Tasks and exercises:
(1) In the passage on Messianic prophecies, list every action the silver dollar analogy asks the reader to carry out or imagine.
(2) According to the passage on Messianic prophecies, how many students helped Peter Stoner work out his probability?
(3) Pick up the passage on Messianic prophecies and probability where it stops, and continue it.

There are over 300 Messianic prophecies. Different scholars and translations give a range of actual numbers, from 365-456, and some of them can get pretty obscure, but the fact remains, there are at least 365 prophecies that everybody agrees on. That’s a pretty impressive number. Now the really cool part. Jesus fulfilled them all! That adds some veracity to the claims he made about Himself, doesn’t it?

Probability as Mathematical Proof

What’s the probability that one person (Jesus) could fulfill multiple prophecies?

Peter Stoner, Professor Emeritus of Science at Westmont College, with the help of 600 students, worked out the probability that one man could fulfill only eight prophecies. His numbers were widely reviewed by scientists and skeptics alike and found to be sound. The chance he came up with? One in 10 to the 17th power. That’s a one with seventeen zeros. To help us wrap our brains around that figure, he provided this analogy:

Suppose that we take 10 to the 17th silver dollars and lay them on the face of Texas. They’ll cover all of the state two feet deep. Now mark one of these silver dollars and stir the whole mass thoroughly, all over the state. Blindfold a man and tell him that he can travel as far as he wishes, but he must pick up one silver dollar and say that this is the right one. What chance would he have of getting the right one? Just the same chance that the prophets would’ve had of writing these eight prophecies and having them all come true in any one man, from their day to the present time, providing they wrote them in their own wisdom.

Provided records:
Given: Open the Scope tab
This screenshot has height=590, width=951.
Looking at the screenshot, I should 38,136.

---

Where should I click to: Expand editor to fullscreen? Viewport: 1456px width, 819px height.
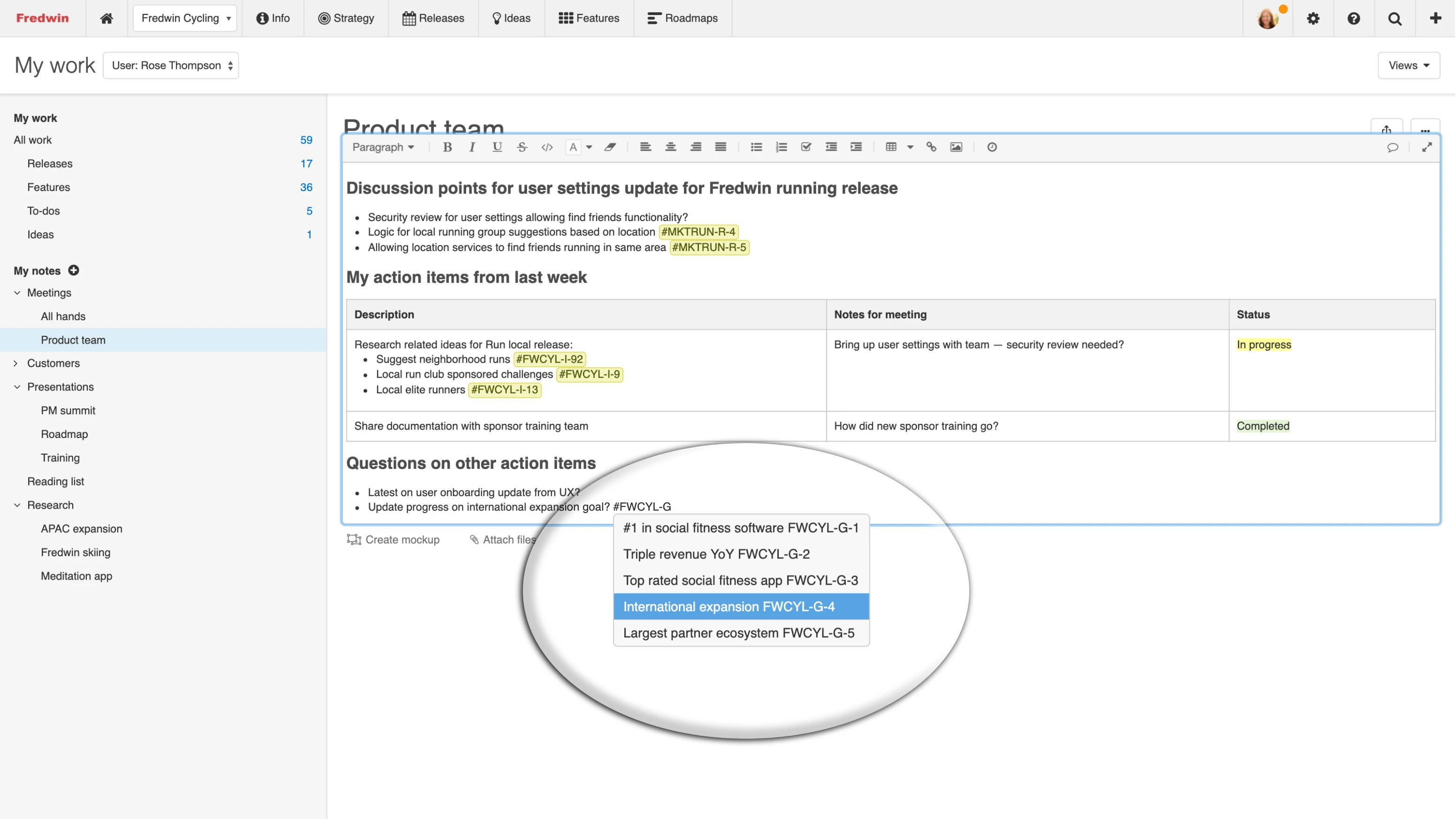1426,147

* * *

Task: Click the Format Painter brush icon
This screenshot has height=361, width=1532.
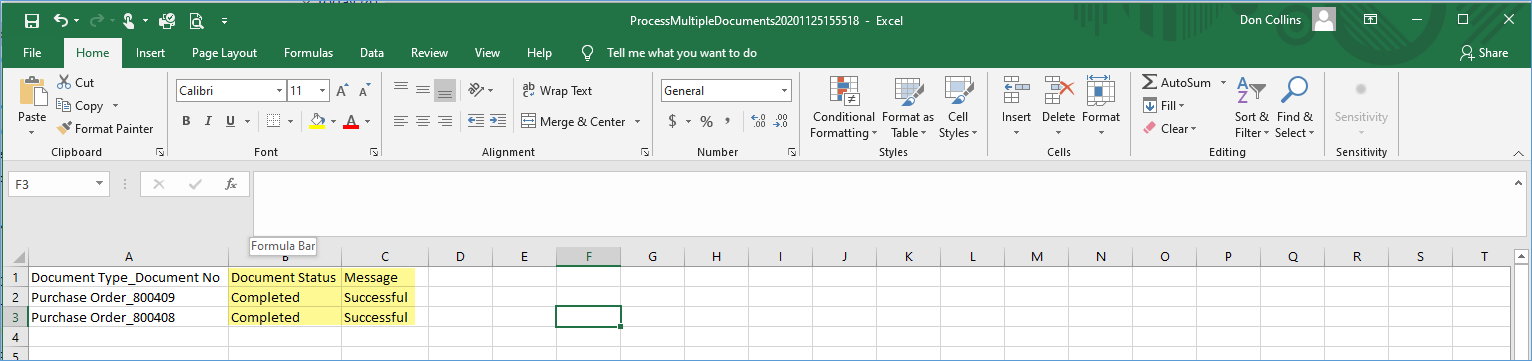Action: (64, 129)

Final results:
(1)
- Lay 10 to the 17th silver dollars on the face of Texas.
- Mark one of the silver dollars.
- Stir the whole mass thoroughly, all over the state.
- Blindfold a man.
- Tell him he can travel as far as he wishes, but he must pick up one silver dollar and say that it is the right one.

(2) 600 students.

(3)
You have to admit, those are pretty incredible odds. Almost hints at some intelligent choreography, doesn’t it?

My Conclusion

When faced with this much proof, I had to admit the faith my parents taught me was authentic. God is real. Christ is divine. And the Bible is reliable. My mission now is to share these finds with others. Think how many lives would change if everyone knew this stuff?

Is there anyone you can share this post with?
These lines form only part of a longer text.